(Collection entries)
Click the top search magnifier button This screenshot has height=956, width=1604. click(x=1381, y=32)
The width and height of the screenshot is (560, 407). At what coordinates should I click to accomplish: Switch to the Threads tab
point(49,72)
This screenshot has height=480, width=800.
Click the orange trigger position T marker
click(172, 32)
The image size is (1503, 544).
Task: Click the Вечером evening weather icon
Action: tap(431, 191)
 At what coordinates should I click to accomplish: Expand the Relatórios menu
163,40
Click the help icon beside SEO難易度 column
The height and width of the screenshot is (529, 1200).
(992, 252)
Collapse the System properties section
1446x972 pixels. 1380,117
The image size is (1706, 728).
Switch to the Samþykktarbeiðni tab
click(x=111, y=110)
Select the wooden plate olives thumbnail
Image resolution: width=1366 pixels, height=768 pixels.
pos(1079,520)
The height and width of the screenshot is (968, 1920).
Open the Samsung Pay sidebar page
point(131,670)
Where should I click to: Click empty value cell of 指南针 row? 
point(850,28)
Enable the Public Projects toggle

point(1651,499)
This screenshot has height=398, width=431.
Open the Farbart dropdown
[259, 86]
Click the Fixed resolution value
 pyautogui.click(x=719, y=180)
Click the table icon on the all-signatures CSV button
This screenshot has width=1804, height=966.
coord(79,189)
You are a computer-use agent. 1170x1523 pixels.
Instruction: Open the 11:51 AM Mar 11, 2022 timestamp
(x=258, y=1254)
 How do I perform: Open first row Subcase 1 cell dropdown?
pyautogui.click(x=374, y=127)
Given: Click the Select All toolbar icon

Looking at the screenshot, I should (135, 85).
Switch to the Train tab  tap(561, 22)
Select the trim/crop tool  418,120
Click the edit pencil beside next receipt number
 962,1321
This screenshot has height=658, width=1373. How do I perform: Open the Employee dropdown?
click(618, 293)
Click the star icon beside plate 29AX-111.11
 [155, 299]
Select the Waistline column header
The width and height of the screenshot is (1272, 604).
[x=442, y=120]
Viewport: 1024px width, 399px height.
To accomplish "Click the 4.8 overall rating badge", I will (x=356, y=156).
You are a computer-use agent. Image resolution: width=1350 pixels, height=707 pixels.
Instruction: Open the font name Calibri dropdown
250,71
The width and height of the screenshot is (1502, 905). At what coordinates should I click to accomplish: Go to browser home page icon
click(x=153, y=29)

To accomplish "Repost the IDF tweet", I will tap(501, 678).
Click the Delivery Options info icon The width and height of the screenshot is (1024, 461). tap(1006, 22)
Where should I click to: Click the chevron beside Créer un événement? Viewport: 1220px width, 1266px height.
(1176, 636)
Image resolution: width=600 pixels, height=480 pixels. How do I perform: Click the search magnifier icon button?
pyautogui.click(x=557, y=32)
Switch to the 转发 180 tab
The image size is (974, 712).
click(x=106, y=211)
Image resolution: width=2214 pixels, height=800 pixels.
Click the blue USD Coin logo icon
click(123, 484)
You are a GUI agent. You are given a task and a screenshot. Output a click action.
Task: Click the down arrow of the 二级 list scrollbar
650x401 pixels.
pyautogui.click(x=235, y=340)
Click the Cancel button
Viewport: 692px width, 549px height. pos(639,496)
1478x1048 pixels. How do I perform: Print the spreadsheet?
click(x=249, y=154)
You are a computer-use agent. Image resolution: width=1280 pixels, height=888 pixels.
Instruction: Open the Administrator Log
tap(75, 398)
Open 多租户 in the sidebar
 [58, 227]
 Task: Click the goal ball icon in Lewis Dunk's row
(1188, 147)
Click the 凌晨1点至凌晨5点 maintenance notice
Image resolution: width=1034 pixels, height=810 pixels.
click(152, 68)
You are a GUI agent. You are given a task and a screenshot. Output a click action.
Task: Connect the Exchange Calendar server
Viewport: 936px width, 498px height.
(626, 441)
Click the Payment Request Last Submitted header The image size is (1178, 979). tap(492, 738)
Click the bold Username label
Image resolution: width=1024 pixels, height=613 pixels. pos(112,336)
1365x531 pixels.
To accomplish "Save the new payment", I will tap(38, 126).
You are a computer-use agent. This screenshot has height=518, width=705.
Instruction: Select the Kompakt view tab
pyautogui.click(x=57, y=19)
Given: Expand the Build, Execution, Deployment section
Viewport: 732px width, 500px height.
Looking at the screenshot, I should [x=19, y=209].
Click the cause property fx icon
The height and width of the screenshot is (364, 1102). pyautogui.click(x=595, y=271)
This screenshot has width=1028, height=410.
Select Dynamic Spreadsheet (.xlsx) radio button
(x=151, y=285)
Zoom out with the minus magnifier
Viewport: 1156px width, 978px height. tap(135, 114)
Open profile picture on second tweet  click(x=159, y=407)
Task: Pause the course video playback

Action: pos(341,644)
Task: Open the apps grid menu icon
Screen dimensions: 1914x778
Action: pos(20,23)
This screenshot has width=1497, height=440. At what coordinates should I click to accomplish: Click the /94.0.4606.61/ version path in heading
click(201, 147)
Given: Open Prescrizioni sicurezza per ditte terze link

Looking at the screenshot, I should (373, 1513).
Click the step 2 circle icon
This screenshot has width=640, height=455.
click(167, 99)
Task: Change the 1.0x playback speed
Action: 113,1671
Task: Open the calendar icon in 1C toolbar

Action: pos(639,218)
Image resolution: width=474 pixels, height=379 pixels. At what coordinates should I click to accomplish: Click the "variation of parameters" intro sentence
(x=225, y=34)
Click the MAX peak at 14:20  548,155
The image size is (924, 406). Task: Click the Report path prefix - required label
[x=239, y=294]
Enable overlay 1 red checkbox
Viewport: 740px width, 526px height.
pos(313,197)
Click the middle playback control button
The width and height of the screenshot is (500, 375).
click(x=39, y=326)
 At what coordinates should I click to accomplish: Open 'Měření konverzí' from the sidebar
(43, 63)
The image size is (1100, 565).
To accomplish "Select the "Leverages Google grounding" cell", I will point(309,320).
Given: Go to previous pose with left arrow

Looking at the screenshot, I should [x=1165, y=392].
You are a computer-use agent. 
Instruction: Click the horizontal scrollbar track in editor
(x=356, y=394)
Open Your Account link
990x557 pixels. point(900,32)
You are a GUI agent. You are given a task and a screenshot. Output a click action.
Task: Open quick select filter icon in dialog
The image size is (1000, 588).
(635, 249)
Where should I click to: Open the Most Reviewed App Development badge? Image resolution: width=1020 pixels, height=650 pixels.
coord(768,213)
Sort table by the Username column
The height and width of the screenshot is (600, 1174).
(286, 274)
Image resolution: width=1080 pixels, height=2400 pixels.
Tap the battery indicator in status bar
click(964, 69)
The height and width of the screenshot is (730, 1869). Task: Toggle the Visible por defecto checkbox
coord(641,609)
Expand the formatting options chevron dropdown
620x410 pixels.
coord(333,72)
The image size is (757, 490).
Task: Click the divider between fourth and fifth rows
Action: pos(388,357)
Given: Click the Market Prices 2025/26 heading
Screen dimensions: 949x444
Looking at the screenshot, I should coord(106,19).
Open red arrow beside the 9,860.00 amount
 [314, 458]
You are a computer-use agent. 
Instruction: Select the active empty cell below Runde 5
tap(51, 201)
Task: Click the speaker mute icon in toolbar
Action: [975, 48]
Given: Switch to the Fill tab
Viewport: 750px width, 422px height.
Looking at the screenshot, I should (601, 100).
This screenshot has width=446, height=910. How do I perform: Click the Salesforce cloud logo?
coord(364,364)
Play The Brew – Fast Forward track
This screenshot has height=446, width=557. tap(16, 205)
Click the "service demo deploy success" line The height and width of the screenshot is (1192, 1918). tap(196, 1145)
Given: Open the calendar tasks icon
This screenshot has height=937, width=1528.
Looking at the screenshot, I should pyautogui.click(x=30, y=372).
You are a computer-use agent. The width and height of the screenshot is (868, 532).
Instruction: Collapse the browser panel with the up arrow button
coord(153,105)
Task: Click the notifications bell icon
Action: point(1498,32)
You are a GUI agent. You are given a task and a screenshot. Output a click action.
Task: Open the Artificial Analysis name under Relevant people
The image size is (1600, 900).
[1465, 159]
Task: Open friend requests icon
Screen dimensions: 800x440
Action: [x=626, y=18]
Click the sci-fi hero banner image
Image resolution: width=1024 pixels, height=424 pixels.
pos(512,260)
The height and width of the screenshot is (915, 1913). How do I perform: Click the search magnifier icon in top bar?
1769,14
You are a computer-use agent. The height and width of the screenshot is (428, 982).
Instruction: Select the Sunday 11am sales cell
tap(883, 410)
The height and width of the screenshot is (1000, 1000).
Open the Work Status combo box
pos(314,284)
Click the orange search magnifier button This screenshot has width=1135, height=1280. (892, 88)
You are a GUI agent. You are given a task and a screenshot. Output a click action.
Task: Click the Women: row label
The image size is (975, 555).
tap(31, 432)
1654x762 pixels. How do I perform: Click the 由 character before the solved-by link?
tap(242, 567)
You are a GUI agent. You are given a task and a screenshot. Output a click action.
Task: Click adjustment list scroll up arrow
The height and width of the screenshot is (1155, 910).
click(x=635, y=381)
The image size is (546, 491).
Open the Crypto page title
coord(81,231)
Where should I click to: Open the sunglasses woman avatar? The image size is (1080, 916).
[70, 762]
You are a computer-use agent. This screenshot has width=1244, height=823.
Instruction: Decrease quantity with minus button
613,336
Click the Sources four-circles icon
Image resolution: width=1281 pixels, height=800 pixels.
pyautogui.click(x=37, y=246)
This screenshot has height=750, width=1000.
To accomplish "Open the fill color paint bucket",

**Problem requirements:** Among the records above, find the lines that contain "table" and copy every one.

**Exercise answer:**
Click the table icon on the all-signatures CSV button
Sort table by the Username column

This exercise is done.